One of the latest crazes in the world of corporate events, escape rooms force you to gather clues, combine ideas, and work solutions out as a team. You’ll find a lot of them have dedicated team building rooms, which are specifically designed to improve team communication and collaboration.
This one might take some serious planning, but it’s a great way to take a day out while boosting company morale at the same time. You’ll need to create a list of things to do, and they all have to be measurable. For instance, taking a selfie with a complete stranger, or guessing clues that lead you to a certain monument.
Note: there might already be a few companies offering corporate scavenger hunts in your area, worth a quick search if you want to let the pros do the organizing.
The game of Kubb will be familiar to most Swedish readers, but it’s gaining popularity worldwide for a number of reasons: it’s easy to learn, insanely fun, and perfect to play on a sunny day in the park.
You’ll need to source pieces to play this game of “Viking chess”, but it’s increasingly easy to order them online. After that all you need is some space, two willing teams, and a bit of a competitive spirit, plus maybe 30 mins to explain the rules to everyone.
Turn the company dinner into a fun challenge by dividing your staff into two teams. Give them a list of ingredients, and see who can create the best culinary creation. You can choose someone to be the judge, or even create a series of blindfolded tests to determine the winning team.
The beauty of this activity is that everyone wants to do well (nobody wants to eat rubbish food) and it’s a great way to get people talking about their preferences through an engaging, competitive cooking game. Note that it might require a dedicated space, because you’ll need a good amount of kitchen utensils.

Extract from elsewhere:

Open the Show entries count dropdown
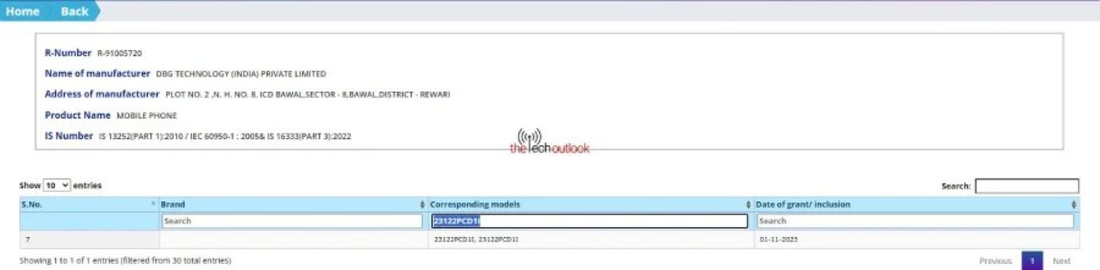Viewport: 1100px width, 270px height. 57,185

If the weather is good, why not try to turn your team into bonafide sailors? You can rent a boat with GoBoat and navigate the waters of the super trendy harbour. You’ll have to take turns manning the boat, which creates a real social experience.
Speaking of social experiences, is there a better way to get to know each other than around great food? Make the most of the fantastic Copenhagen street food by strolling around places like Reffen for a super casual company dinner.

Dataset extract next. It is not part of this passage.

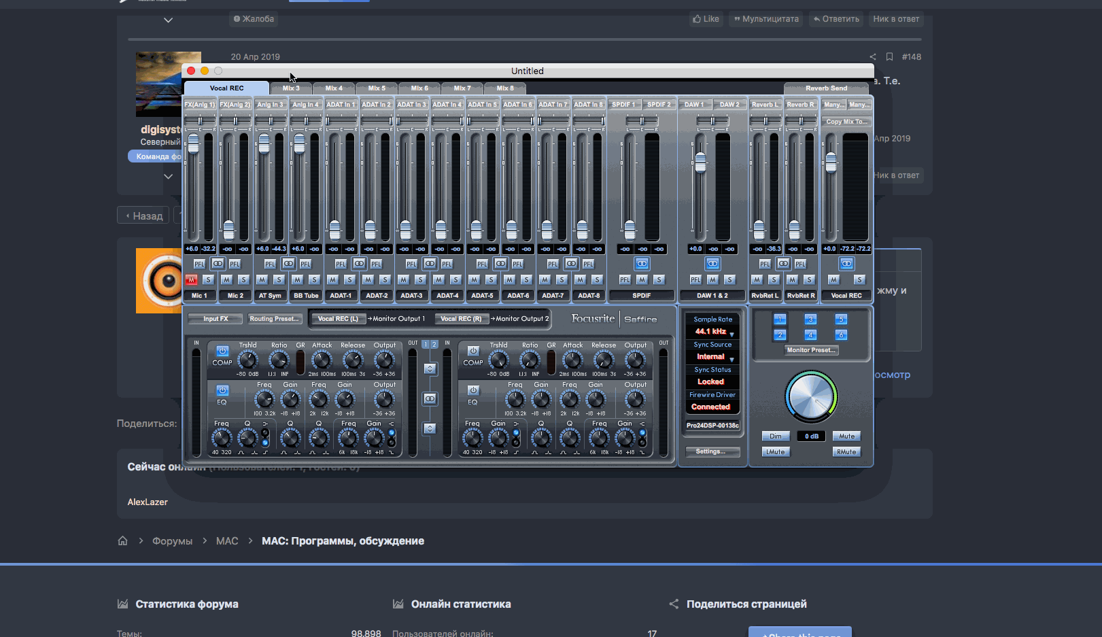Image resolution: width=1102 pixels, height=637 pixels.
Task: Click stereo link icon between FX channels
Action: pyautogui.click(x=218, y=263)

You might think VR is all about solo players, but it can actually be a real social occasion - especially with group experiences like the ones you find at Mission IX. There’s a 25 minute multiplayer session or a 50 mins group experience that goes through the whole gaming library.
And if you want something a bit different, there’s the fantastic 100 Point Challenge, designed to let you navigate, explore and discover the city while solving clues and completing challenges. There’s a specific company team building challenge that gives you 2 hours of adrenaline-fuelled creative thinking, problem solving and collaboration.
No Norwegian startup team will be new to skiing, and the great news is that you can all do it together without travelling all the way to the Vinterpark. A mere 40 train ride will take you to the nearest Ski Simulator where you can collectively experience the thrills of the sport for a few hours before heading back to the office.
Renting a sauna boat is also a fantastic group activity you can do right next to the city center. There’s no focus on competition or collaboration here, so it’s really about relaxing, sharing stories, and getting to know each other.
Who could mention Helsinki group activities without talking about karaoke? Considered one of the best in town, Wallis Karaoke Bar is a great place to relish this Finnish obsession or to share it with newcomers to the city.
There is also no shortage of saunas in Helsinki, but you won’t find another one like the one in the Skywheel. There’s even a VIP champagne special to sweat, sip and socialize in style - just make sure you don’t go on a Monday morning!